Supply chain has become an increasingly important risk area. Is this really an insurable risk and how can it be more effectively managed and insured in your view? What can insurers do to help customers?

This is an insurable risk area and should be a priority for any ambitious risk manager. The risk manager needs to drill into various roles and functions to truly understand the supply chain and analyse it properly, find out where the major exposures and impacts lie. We can also help the customer make their supply chain more resilient, improve transparency and ensure that the company has backup suppliers. A better understanding of the risk leads naturally to better pricing. It is about transparency and alignment. You need to be really specific and dig deep into the supply chain. The key is to persuade the client and the wider company that this really adds value and is not just another insurance cost. The risk manager really has an interest here. It is the perfect opportunity for the ambitious risk managers to show they can add real value.

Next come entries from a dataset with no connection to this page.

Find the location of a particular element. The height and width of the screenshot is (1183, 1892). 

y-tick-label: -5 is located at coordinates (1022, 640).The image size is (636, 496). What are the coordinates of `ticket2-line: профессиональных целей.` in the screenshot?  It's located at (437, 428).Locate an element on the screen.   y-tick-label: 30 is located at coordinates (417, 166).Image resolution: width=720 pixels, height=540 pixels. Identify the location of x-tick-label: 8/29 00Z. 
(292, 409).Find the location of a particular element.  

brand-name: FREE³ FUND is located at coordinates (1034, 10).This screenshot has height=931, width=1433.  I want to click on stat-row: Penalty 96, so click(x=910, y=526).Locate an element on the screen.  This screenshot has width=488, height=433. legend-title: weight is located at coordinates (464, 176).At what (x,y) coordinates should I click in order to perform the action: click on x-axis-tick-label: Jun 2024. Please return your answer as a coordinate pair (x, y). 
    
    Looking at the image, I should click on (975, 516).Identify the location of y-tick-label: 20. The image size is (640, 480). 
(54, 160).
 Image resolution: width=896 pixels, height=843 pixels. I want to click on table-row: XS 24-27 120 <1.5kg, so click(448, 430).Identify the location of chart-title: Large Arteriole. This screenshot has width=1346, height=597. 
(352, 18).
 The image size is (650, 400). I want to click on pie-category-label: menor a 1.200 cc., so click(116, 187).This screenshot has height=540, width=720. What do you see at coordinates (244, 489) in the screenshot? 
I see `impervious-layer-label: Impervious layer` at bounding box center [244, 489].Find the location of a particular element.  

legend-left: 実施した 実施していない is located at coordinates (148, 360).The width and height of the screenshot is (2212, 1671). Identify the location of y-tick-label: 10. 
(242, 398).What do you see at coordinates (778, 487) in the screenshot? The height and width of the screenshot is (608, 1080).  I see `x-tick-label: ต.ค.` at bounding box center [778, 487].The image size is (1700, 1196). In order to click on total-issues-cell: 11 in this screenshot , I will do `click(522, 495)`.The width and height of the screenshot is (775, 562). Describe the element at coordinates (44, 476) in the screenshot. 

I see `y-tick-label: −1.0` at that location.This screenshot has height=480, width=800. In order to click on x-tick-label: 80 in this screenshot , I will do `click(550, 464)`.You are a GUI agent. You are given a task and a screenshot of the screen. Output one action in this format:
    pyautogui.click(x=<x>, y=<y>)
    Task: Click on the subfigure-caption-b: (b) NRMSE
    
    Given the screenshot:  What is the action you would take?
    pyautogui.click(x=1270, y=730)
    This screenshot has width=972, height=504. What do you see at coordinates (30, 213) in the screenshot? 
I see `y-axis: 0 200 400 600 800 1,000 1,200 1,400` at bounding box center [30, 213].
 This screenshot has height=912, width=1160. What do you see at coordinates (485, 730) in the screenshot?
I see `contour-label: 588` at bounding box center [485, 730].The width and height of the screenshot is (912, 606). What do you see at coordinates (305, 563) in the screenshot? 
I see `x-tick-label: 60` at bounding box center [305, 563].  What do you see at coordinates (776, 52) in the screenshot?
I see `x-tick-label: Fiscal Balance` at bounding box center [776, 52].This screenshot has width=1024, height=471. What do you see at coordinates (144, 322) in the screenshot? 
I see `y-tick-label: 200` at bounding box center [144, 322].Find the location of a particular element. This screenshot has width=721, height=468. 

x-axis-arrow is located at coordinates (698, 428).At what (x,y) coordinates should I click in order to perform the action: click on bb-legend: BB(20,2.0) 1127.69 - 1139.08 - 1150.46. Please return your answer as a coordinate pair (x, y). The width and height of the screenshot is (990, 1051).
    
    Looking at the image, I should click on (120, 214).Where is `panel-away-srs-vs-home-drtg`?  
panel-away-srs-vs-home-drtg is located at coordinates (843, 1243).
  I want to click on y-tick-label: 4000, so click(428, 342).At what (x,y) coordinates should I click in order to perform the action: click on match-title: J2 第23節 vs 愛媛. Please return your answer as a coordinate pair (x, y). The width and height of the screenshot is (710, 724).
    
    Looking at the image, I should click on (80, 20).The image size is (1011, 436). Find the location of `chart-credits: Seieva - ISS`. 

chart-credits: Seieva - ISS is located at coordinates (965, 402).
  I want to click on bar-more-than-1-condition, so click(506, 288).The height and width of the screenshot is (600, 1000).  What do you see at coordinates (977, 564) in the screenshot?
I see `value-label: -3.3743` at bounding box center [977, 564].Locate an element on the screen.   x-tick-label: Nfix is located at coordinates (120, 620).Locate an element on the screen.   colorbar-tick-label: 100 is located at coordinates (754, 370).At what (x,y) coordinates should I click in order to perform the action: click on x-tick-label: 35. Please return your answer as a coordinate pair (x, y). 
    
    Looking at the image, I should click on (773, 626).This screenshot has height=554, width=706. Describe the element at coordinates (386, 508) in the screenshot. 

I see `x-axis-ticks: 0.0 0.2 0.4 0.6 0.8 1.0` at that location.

Has the arrival of the GDPR sparked increased interest in cyber insurance and are you seeing rising demand for the cover in Germany as a result?
Awareness of data protection has definitely increased this year, partly because of the GDPR. Previously this was largely the domain of data and IT specialists, but now the discussion is much wider. Now every organisation knows they have an exposure and they have had to rethink their data protection policies and strategy.

There has been an increase in demand for cyber cover and we are very satisfied with our growth level in Germany. Demand really picked up late last year among larger companies and is now spreading down into the middle market. We are very satisfied with this as it demonstrates the rising awareness among our clients concerning the great dangers of cyberattacks. There are still only a handful of companies that can offer meaningful cover to larger corporations in this area. There is plenty of competition in the middle market as you would expect. Is there adequate capacity for larger clients? Towers of coverage can be built up to €100m to €150m and more can be found in non-traditional markets.

What one big change would you bring to the commercial and corporate insurance market to make it more efficient and reduce cost?
The introduction of common standards and claims data on a single platform for the whole market would be perfect. The banking sector has the SWIFT system, which is a messaging network that financial institutions use to securely transmit information and instructions through a standardised system of codes. Why does the insurance sector not have such a tool? It would make transactions between customers, brokers, insurers and reinsurers so much easier and efficient, and would help build essential data, at least for the 20 major data points.

Do global programmes still make economic sense for risk managers, given the recent rise in protectionism, trade wars and increasingly complex and challenging fiscal rules such as the US tax on export of reinsurance premiums?
Global programmes are still the way to go. They give the company a centralised programme that enables them to steer the insurance from headquarters and ensure that coverage is comparable and fit for purpose. It is of course the most cost-efficient approach. But it is not getting any easier because of the political tide, which appears to be going in the way of trade barriers and protectionism. There has also been a shift in tax policy again in the US. It has recently introduced the tax on export of reinsurance premiums by international insurers. Some insurers without US subsidiaries have to deal with 5% tax this year, rising to 10% and 15% in future, and need a solution.